Publié le 15 juin 2012 par Délis

Delits d’opinion : Le premier tour des élections législatives a mis les formations centristes à rude épreuve. Comment abordent-elles le second tour, et avec quelles perspectives d’avenir ?

Pour les forces centristes ce premier tour a en effet quelque chose de désespérant ; nous avons assisté à une rebipolarisation massive du paysage politique français. Toutes les forces modérées ou alternatives ont été écrasées, et le second tour ne changera pas la donne. Le Nouveau Centre perdra sans doute cinq à six députés, perdant ainsi le bénéfice d’un groupe parlementaire. Au Parti Radical les sept sortants ne seront probablement que cinq à retrouver le Palais Bourbon.

Il faut cependant rappeler que le centre comme tendance politique est sur une pente mauvaise depuis plus de dix ans maintenant. Le résultat de François Bayrou le 22 avril 2007 était un artifice masquant, déjà, la nette bipolarisation de la vie politique française : les deux candidats en tête cumulent alors plus de 50% des voix, ce qui n’était le cas ni en 2002, ni en 1995.  2012 ne fait que confirmer cette tendance.

Delits d’opinion : Le Modem se serait donc construit sur un malentendu ? Est-ce là la cause de son échec ? 

Il est certain qu’il n’y a jamais eu de désir de centre au sein de l’opinion française, parce que le centre s’est toujours construit en creux, sans donner de motifs d’adhésion positifs.
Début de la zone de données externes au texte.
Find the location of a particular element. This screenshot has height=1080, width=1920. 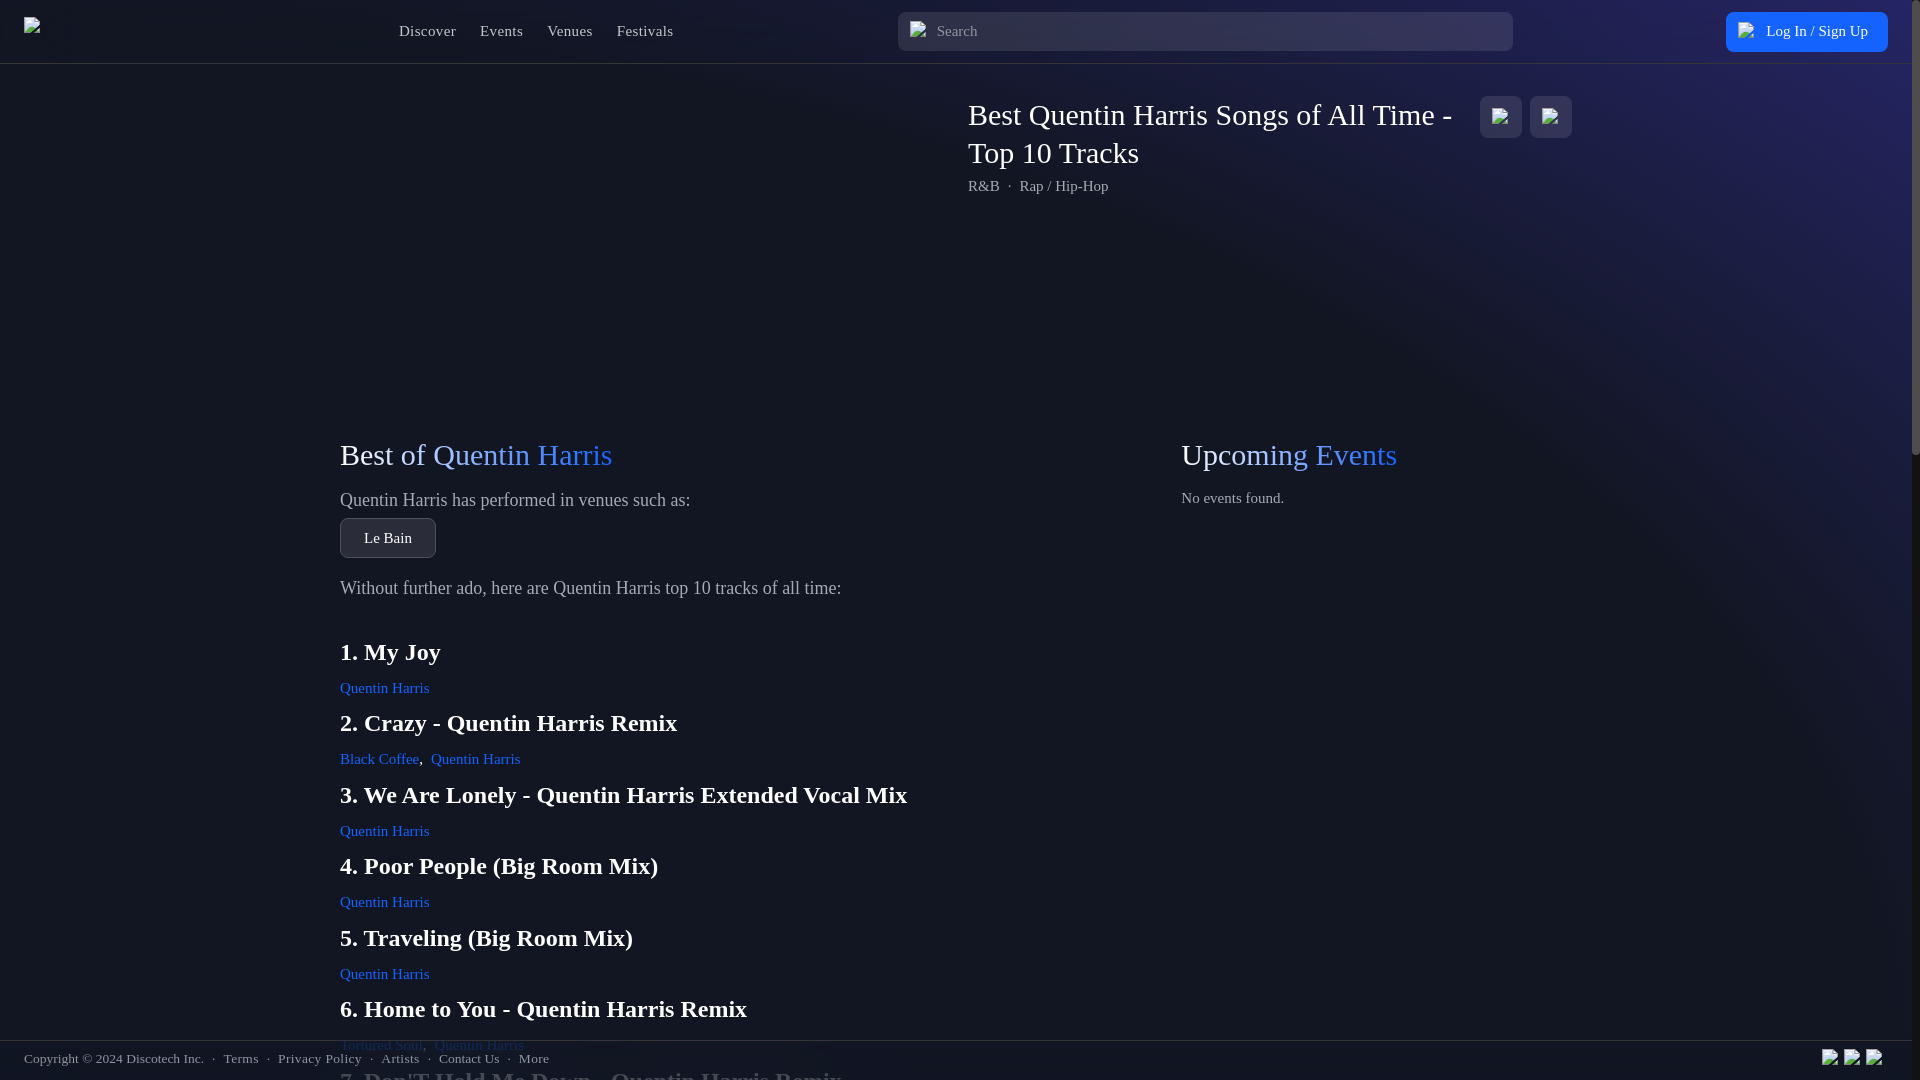

Privacy Policy is located at coordinates (320, 1058).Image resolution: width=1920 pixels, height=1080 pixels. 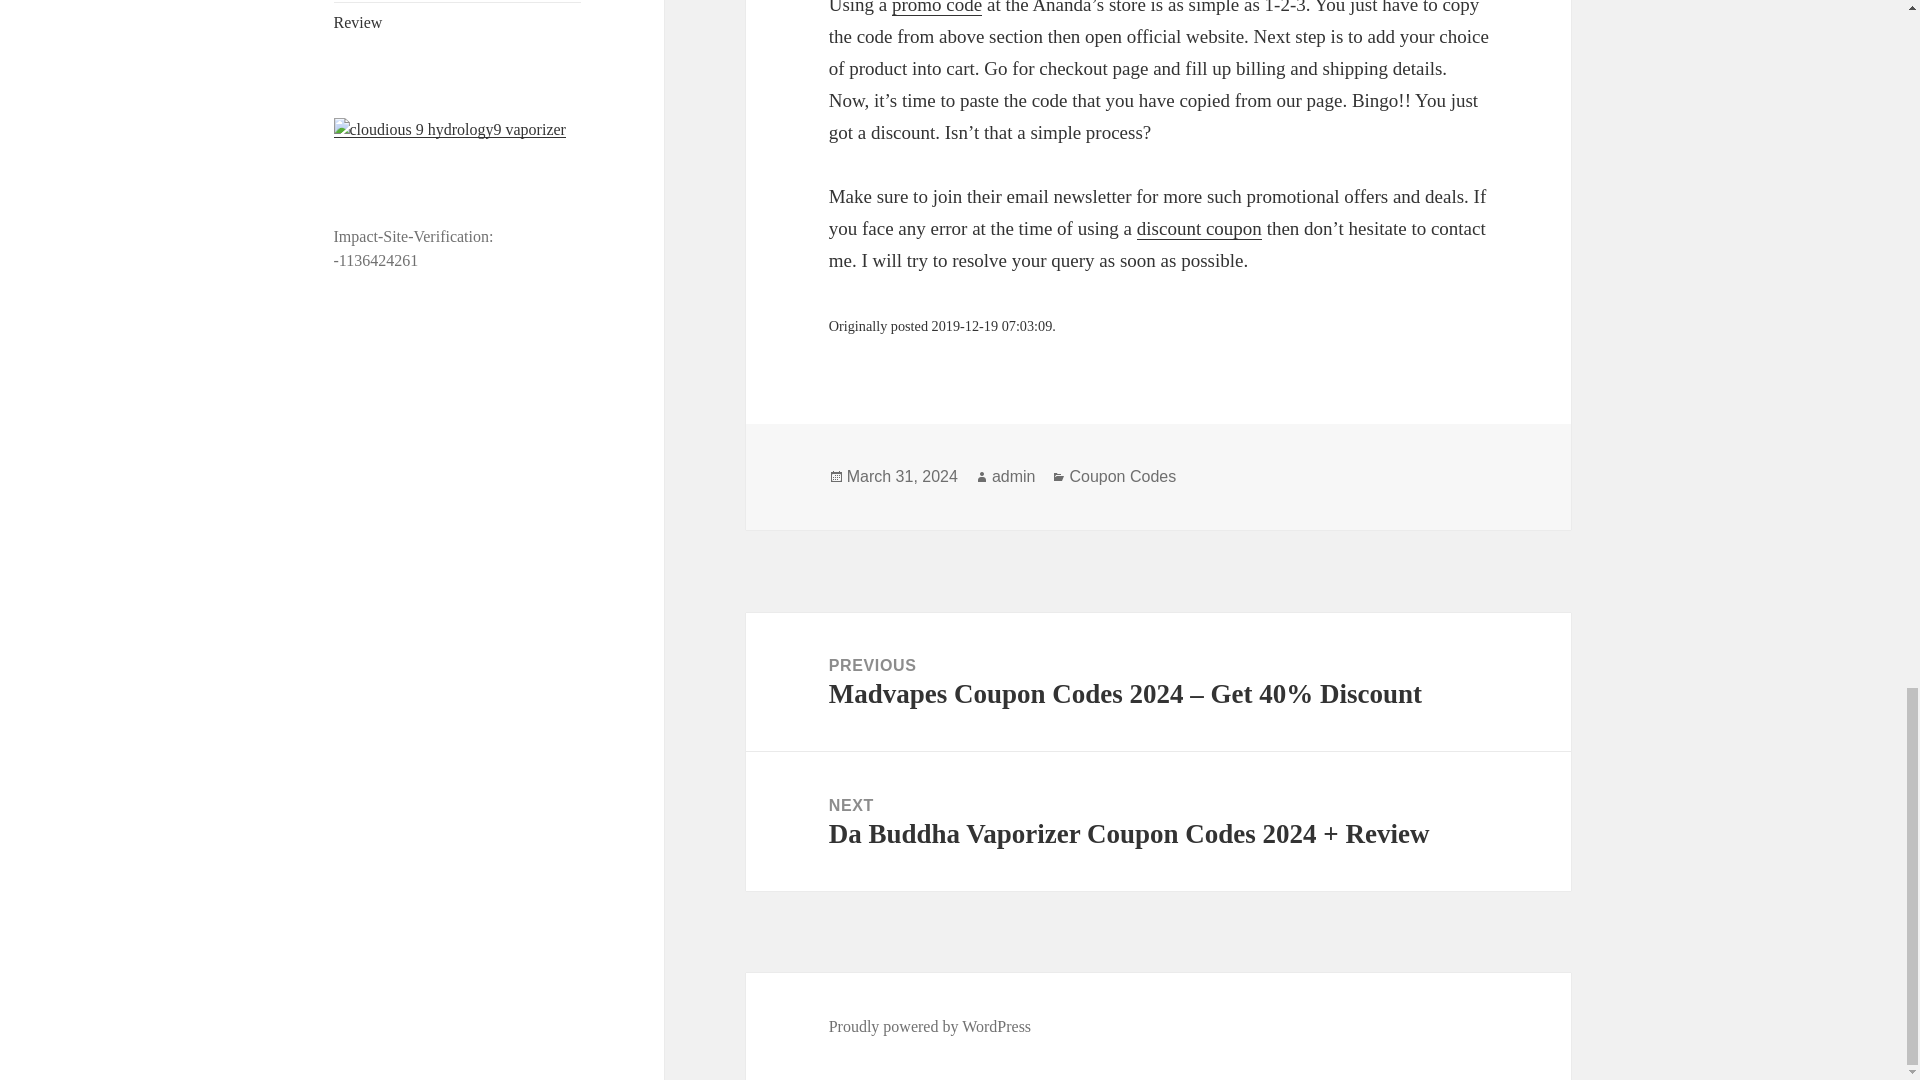 I want to click on promo code, so click(x=936, y=8).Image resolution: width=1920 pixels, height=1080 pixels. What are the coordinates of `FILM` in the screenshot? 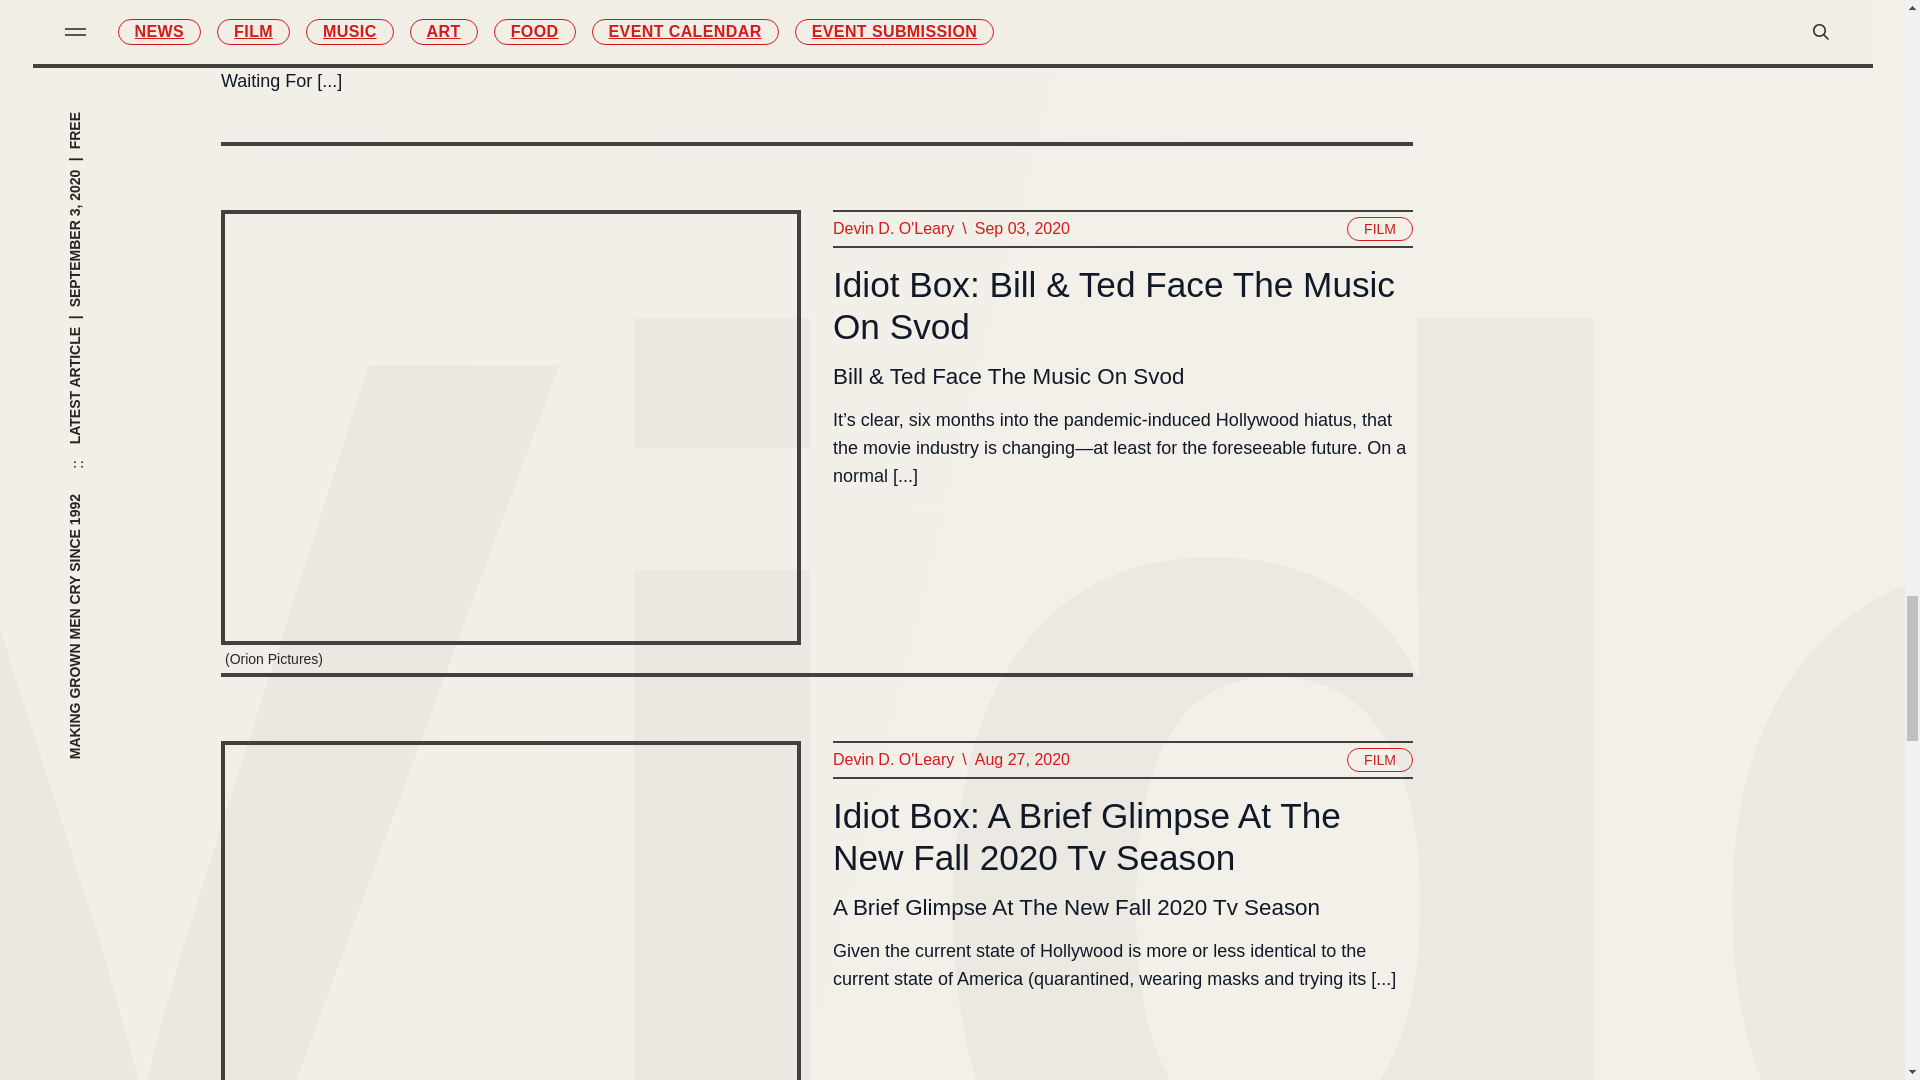 It's located at (1380, 760).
Le succès conjoncturel de François Bayrou en 2007 ne tient qu’au désir d’une « autre » offre politique que celle de l’UMP et du PS.  Ce désir « d’autre » aboutit systématiquement à l’émergence d’une troisième môle puissant, à 17-18% des voix -c’est aujourd’hui Marine Le Pen qui a gagné cette bataille du « ni droite – ni gauche ».

Mais le décrochage du Modem vient également du mode de gouvernance de François Bayrou. A rebours des autres formations centristes, le MoDem s’est bâti sur une promesse d’hyper-démocratie : c’est-à-dire sur le délaiement systématique des responsabilités, et sur la mise à l’écart des anciens notables.

Prenez les candidats MoDem à toutes les élections depuis 2007 : ce sont des novices, inexpérimentés - assez pour ne pas remettre en cause l’autorité de François Bayrou. Cette structure en apparence éclatée et démocrate masquait donc de facto un mode de fonctionnement ultra-centralisé. Il est vrai que cela a ses avantages. Souvenons-nous que François Bayrou et son entourage restent marqués par les scissions et défections traumatisantes des années 1998-2007. Le MoDem s’est mis à l’abri de cette menace, mais il en a payé le prix fort en se privant d’ une élite dirigeante capable de l’entraîner.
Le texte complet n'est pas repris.